Guna meneliti perkembangan cara penulisan nama Ende, telah dikemukakan dalam beberapa tulisan, Van Suchtelen yang menulis nama nama yang berkualitas dengan Ende sebagai berikut . Teluk dan Nusa cilik dekat Kota Jogo dan Mbotu Nita, ditulis dengan ejakan Ciendeh. Teluknya ditulis sebagai Teluk Ciendeh dan Nusa Cilik itu dikenal menjadi Ciendeh. Tulisan dan nama ini digunakan untuk nama tempat tempat di pantai utara. Sedangkan nama nama di pantai selatan yaitu Tanjung, Teluk, Nusa dan Kota, disebut Endeh. Nama Tanjung menjadi Tanjung Endeh, Teluk Endeh, Kota Endeh dan Nusa Eru Mbingu menjadi Nusa Endeh.

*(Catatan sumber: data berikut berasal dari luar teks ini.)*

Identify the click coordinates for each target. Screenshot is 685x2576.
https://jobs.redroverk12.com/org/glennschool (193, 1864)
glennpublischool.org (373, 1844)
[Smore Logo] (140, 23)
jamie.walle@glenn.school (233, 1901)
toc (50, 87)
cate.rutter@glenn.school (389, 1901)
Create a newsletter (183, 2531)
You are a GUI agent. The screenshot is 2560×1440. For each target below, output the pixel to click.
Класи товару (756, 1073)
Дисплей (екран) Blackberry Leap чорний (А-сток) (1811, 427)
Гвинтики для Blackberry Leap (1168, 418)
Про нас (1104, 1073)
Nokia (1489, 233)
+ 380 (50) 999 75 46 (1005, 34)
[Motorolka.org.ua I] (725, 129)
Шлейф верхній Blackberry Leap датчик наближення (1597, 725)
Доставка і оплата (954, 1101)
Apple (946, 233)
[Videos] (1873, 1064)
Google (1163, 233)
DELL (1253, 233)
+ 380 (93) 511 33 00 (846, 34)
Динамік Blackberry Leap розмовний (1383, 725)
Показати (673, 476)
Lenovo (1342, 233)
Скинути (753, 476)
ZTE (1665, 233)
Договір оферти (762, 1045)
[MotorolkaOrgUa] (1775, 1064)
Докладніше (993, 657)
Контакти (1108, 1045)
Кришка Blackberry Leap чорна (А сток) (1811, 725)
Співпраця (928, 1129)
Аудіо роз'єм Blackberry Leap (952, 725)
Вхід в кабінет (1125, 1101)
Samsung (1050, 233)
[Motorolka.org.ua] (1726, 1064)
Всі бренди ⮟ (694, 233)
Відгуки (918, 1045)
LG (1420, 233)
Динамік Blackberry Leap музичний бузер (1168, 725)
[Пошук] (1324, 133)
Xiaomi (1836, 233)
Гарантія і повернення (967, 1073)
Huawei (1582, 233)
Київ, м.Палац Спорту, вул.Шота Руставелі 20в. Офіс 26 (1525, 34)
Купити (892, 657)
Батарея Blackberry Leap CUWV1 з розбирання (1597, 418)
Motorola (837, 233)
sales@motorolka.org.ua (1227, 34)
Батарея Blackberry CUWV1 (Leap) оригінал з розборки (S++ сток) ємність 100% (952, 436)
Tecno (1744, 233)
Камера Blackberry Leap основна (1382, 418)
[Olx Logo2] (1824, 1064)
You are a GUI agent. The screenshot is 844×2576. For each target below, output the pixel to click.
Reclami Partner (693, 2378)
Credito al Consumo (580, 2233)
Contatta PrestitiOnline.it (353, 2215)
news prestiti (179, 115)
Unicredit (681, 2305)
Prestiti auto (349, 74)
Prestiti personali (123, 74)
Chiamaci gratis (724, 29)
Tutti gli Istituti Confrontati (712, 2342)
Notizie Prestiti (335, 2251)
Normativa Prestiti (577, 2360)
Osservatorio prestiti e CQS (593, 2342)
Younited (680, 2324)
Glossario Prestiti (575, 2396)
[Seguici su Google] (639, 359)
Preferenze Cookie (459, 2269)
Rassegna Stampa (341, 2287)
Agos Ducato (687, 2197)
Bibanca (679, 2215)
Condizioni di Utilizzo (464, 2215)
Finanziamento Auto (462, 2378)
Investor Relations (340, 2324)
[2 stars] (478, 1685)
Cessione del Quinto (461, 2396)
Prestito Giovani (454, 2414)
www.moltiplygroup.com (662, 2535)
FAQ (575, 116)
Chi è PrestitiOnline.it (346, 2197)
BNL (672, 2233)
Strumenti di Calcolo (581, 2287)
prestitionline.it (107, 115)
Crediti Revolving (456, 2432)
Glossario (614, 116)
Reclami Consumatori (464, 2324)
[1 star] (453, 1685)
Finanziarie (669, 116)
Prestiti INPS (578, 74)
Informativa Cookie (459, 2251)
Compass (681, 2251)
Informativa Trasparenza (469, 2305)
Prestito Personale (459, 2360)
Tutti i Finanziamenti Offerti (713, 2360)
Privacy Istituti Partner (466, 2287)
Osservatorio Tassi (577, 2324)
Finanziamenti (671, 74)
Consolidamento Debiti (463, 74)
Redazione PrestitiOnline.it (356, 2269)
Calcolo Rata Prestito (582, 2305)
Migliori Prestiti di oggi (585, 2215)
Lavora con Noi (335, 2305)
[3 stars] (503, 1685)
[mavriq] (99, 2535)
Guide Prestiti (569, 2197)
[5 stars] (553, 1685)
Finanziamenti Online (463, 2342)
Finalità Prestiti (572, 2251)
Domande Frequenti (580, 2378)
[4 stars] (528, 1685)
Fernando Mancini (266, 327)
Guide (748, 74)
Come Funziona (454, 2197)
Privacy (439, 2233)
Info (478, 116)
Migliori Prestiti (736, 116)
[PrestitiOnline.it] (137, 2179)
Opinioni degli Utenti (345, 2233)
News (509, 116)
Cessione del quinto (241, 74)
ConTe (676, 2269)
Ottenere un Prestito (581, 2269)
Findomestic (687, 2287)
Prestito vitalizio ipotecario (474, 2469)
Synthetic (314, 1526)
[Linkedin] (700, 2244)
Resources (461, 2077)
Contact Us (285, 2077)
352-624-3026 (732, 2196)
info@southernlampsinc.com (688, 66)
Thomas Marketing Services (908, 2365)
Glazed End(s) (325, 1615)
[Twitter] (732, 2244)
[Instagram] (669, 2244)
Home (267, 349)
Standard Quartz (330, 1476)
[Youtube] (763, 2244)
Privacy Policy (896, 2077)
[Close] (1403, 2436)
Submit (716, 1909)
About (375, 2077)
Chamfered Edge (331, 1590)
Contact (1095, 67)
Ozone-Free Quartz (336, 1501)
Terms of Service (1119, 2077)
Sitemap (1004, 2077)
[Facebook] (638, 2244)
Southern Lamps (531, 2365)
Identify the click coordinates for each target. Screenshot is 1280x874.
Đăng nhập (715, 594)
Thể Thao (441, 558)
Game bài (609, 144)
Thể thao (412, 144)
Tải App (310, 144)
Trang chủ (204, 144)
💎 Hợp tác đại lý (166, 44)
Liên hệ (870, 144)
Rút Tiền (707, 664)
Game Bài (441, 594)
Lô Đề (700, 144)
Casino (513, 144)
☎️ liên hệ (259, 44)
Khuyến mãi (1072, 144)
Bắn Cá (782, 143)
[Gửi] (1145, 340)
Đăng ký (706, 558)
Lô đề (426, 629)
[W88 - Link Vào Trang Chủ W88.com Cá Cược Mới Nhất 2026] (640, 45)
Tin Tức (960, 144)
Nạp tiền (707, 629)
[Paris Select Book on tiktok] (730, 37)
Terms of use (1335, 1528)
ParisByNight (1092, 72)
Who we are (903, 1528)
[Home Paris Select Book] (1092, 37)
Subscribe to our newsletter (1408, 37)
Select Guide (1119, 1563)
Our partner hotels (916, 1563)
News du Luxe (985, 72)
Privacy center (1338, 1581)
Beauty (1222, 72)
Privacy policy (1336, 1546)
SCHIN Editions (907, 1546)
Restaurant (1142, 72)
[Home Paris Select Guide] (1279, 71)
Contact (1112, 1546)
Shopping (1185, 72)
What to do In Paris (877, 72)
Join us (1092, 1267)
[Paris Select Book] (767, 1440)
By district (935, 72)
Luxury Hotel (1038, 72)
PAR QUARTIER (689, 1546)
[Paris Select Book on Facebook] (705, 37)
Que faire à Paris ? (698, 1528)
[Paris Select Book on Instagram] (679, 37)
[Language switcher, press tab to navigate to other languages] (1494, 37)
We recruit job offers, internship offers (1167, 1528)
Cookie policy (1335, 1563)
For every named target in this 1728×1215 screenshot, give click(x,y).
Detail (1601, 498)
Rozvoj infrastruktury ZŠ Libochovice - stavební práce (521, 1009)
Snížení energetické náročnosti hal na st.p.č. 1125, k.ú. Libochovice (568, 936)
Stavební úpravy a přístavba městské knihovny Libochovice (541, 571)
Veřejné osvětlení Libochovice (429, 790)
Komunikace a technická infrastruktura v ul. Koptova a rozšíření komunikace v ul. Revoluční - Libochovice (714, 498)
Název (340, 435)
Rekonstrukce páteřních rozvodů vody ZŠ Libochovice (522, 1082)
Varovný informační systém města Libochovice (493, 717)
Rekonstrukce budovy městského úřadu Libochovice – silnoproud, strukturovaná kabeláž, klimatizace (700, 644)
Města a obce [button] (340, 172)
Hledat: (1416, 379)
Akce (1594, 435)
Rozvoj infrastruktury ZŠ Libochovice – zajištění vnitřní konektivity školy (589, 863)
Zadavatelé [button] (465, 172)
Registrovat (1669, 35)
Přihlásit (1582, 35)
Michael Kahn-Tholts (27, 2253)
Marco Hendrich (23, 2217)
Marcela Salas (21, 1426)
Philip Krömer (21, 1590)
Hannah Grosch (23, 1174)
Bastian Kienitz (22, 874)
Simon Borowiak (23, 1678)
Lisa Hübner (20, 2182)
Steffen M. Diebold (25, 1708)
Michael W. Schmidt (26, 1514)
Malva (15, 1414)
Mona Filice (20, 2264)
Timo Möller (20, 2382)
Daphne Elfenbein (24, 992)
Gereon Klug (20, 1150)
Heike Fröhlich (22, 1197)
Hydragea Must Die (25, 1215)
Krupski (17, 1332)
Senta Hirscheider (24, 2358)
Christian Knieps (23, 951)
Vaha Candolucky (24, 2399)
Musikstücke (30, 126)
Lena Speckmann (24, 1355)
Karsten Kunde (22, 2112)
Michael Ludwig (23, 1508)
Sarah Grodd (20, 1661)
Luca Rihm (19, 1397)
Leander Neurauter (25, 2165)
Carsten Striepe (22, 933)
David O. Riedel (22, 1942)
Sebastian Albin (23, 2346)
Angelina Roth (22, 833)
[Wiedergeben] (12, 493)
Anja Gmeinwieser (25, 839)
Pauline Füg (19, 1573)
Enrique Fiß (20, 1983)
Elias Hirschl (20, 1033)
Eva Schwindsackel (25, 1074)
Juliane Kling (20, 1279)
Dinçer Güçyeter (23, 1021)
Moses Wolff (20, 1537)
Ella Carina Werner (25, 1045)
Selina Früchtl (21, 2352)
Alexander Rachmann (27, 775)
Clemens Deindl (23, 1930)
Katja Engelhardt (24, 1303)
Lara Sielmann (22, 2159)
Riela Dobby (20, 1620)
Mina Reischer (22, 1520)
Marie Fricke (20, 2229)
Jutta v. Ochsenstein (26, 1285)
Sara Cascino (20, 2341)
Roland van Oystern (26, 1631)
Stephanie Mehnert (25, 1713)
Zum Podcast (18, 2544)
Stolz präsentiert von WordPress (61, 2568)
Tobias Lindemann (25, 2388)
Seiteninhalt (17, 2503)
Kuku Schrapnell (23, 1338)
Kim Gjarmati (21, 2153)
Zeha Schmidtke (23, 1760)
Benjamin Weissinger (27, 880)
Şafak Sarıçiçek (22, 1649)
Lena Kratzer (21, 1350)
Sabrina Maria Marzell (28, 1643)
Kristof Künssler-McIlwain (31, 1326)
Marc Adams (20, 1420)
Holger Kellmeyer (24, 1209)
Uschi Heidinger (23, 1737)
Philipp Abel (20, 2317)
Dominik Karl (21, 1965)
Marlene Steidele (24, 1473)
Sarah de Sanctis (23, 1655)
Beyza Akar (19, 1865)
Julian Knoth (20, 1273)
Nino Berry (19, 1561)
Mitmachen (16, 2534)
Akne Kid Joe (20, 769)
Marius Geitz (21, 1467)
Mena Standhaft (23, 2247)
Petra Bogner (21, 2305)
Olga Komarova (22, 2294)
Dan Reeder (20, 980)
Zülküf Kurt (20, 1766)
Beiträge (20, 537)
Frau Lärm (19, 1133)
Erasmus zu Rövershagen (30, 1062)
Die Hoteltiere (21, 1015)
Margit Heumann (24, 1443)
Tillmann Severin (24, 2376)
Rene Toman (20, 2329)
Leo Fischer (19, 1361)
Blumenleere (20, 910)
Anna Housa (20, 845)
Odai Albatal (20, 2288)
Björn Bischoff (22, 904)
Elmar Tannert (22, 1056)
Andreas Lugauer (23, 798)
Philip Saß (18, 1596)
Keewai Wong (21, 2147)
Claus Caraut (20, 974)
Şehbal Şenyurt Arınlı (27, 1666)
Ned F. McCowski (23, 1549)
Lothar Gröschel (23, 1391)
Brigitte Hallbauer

Apabila dibandingkan cara penulisan nama nama tempat di Utara dan di Selatan oleh penulis tersebut, ternyata memiliki perbedaan yang relatif kecil atau sama yaitu Ciendeh dan Endeh, sedangkan latar belakang nama itu sama yaitu cindai dalam pengertian Sawa Cindai. Ini berarti sama sama berlatar belakang ular sakti (Orinbao, 1969 : 160).
Penulis E.F Kleian seorang Civiel Gezaghebber dari Pulau Solor menulis nama Nusa Eru Mbinge itu menjadi Nusa Endeh, sedangkan nama teluk dekat Kota Jogo ditulis dengan ejakan Cinde (Kleian, 1875: 529 532). Ini berarti huruf h pada kata Ciendeh dan Endeh mulai dihilangkan. Walaupun demikian nama Endeh untuk tulisan Nusa Endeh masih tetap dipertahankan.
Penulis lainnya, C.C.FM. Leroux, menulis nama Ende dengan ejaan yang bermacam-macam sesuai dengan ejaaan yang ada pada sumber yang digunakan. Beberapa tulisan itu antara lain Endeh, Ende, Ynde,Inde, sehingga agak sulit untuk menghubungkan dengan istilah Sawa Cindai. Dilihat dari istilah Endeh masih dapat dihubungkan dengan istilah Ciendeh, sehingga melalui istilah Ciendeh semua istilah yang disampaikan Lerroux dapat dikembalikan pada etimologi yang sama ialah istilah (Sawa) Cindai yang berkaitan dengan ular raksasa (Orinbao, 1969 : 160).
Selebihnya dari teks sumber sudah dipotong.